- GOAL OF THE EXERCISE -
Pictures should be omitted; restate word for word the lines from the one holding "The height and width of the screenshot is (398, 747)." through the last line of the entries below.

- DATA SHOWN -
───

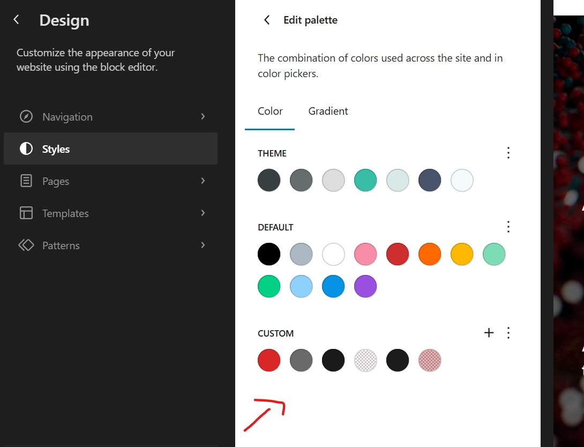Open the Custom palette options menu
The image size is (584, 447).
508,333
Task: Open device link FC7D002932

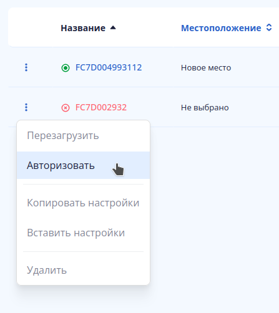Action: tap(101, 107)
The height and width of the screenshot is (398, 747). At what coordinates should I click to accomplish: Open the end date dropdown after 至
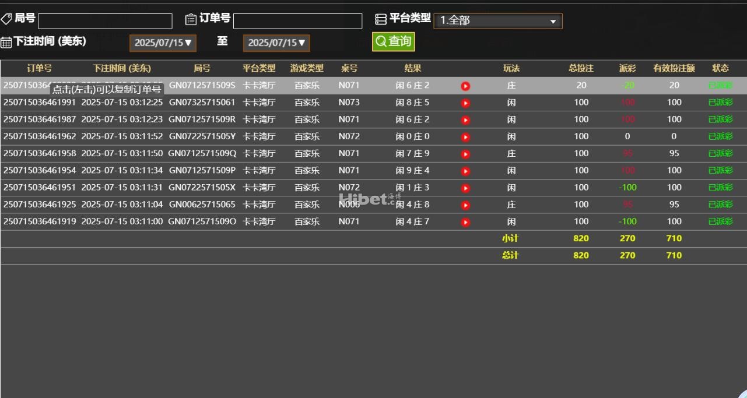coord(276,42)
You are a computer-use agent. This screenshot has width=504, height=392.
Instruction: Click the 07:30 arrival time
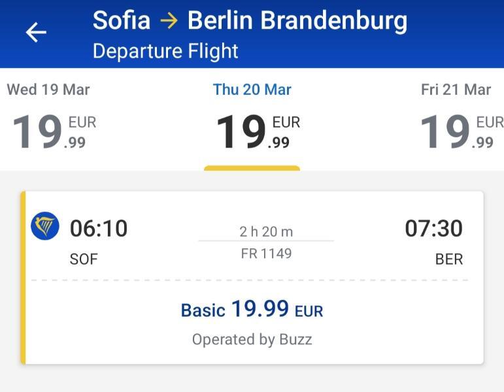pos(433,229)
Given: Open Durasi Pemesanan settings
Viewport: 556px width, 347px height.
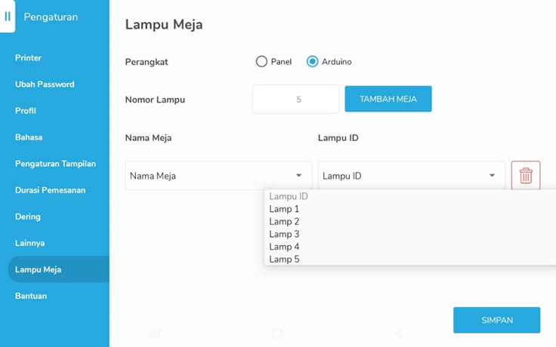Looking at the screenshot, I should (x=51, y=190).
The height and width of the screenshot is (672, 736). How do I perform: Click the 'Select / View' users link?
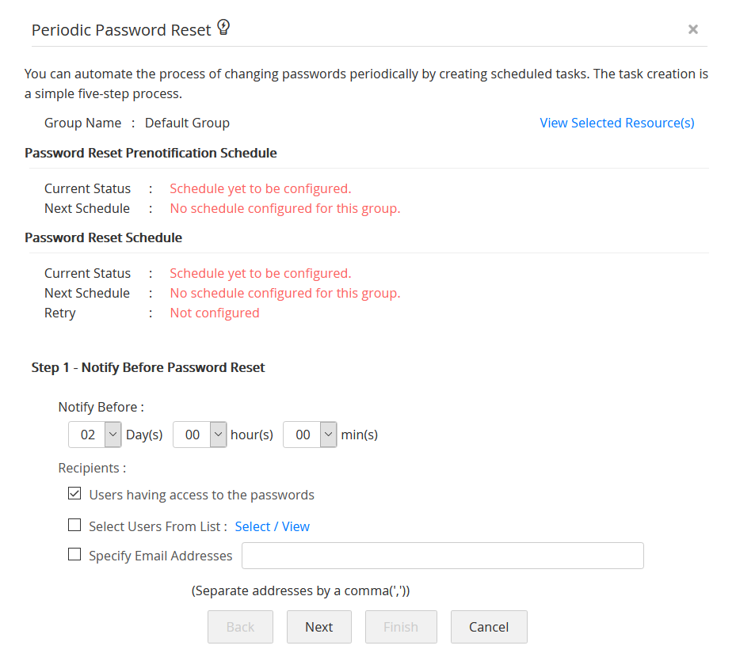coord(272,526)
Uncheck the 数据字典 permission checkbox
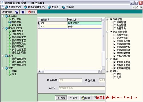143x102 pixels. [114, 29]
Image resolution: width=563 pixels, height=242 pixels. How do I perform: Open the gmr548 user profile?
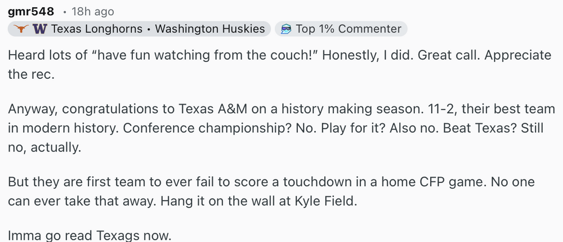pyautogui.click(x=31, y=11)
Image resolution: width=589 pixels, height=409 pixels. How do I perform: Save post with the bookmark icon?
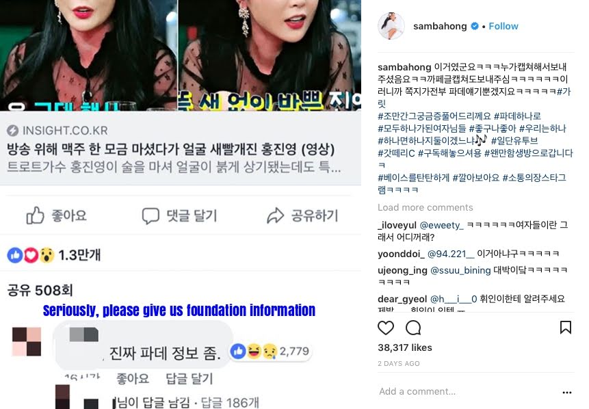click(x=566, y=327)
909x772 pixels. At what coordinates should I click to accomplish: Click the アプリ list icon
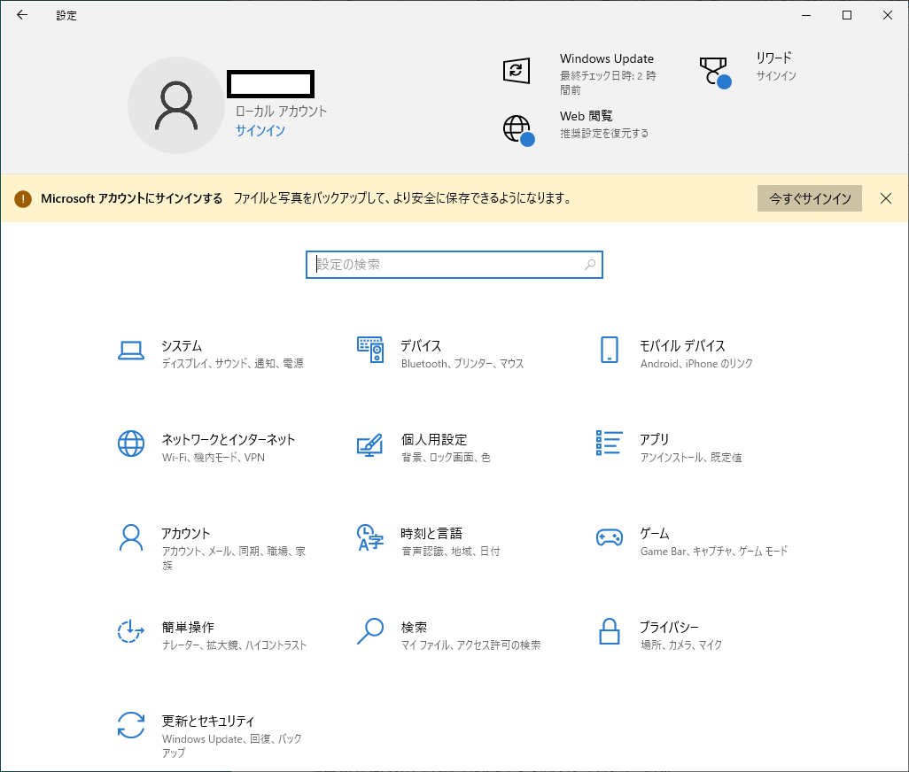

───

- REPLY TO THE TASK -
The height and width of the screenshot is (398, 747). At what coordinates should I click to accomplish: Open the end date dropdown after 至
coord(276,42)
You are a computer-use agent. This screenshot has width=504, height=392.
Instruction: Click the 07:30 arrival time
pos(433,229)
Given: Open Durasi Pemesanan settings
Viewport: 556px width, 347px height.
Looking at the screenshot, I should (x=51, y=190).
The height and width of the screenshot is (672, 736). How do I perform: Click the 'Select / View' users link?
coord(272,526)
Uncheck the 数据字典 permission checkbox
143x102 pixels. [114, 29]
Image resolution: width=563 pixels, height=242 pixels. How do I perform: Open the gmr548 user profile?
pyautogui.click(x=31, y=11)
Image resolution: width=589 pixels, height=409 pixels. How do I perform: Save post with the bookmark icon?
click(x=566, y=327)
909x772 pixels. At what coordinates should I click to accomplish: Click the アプリ list icon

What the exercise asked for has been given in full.